Saved entries
+++++

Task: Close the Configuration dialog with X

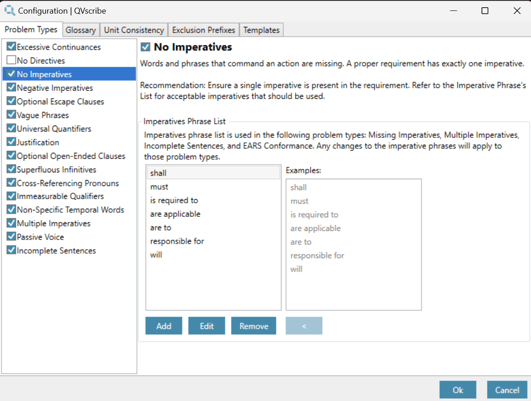Action: click(x=517, y=11)
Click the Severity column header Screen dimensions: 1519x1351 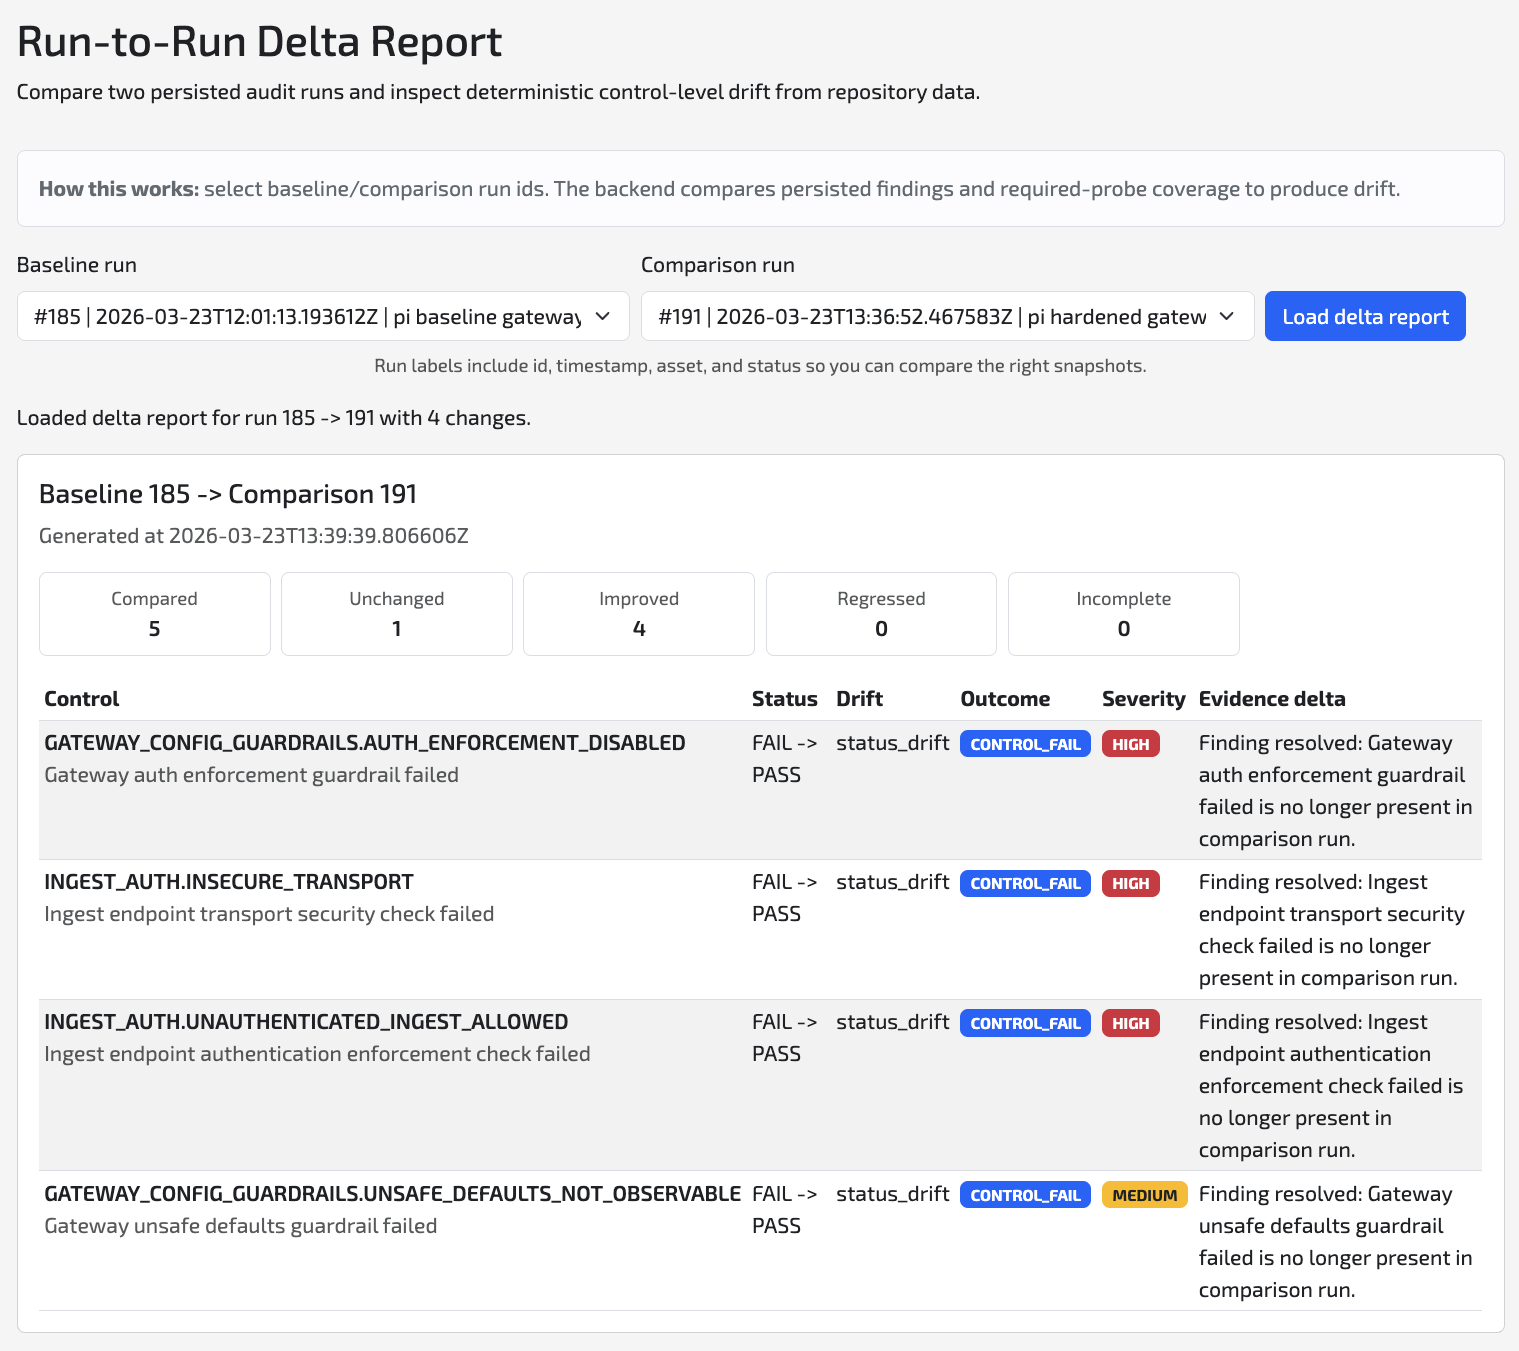[x=1143, y=698]
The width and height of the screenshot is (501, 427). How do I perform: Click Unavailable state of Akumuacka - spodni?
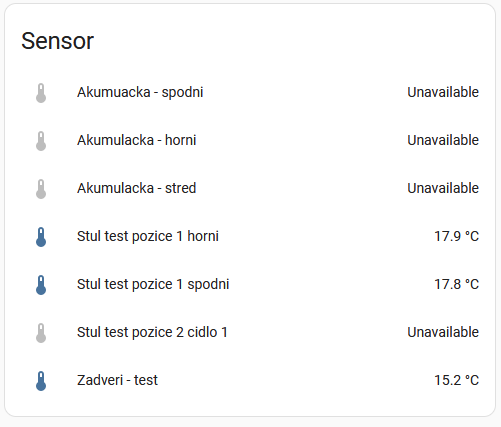(x=443, y=92)
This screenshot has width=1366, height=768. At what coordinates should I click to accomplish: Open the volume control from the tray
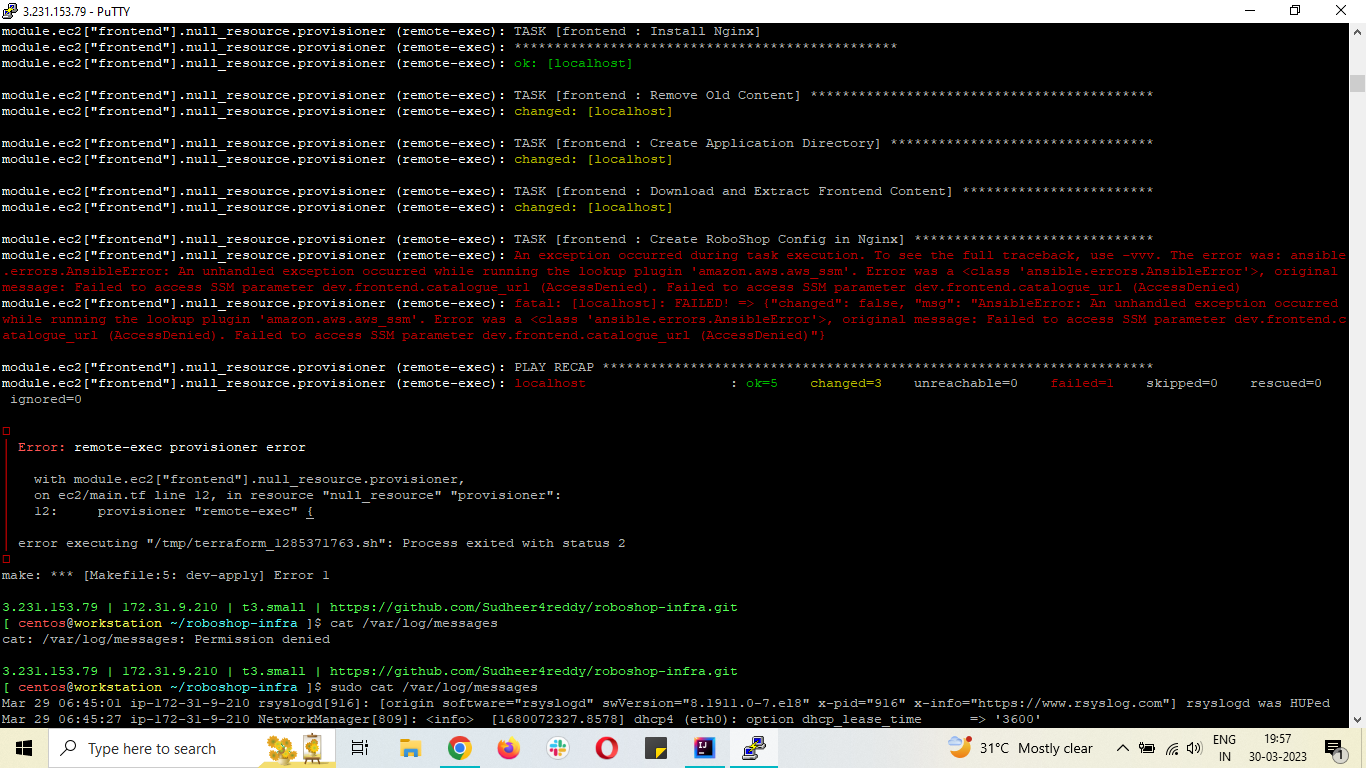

+++++

Copy the lines from the line that contains "The width and" through the end of the records, exactly and with nothing added; leave the pictures out.

**Response below**
The width and height of the screenshot is (501, 427). How do I perform: Click Unavailable state of Akumuacka - spodni?
(x=443, y=92)
This screenshot has width=1366, height=768. At what coordinates should I click to accomplish: Open the volume control from the tray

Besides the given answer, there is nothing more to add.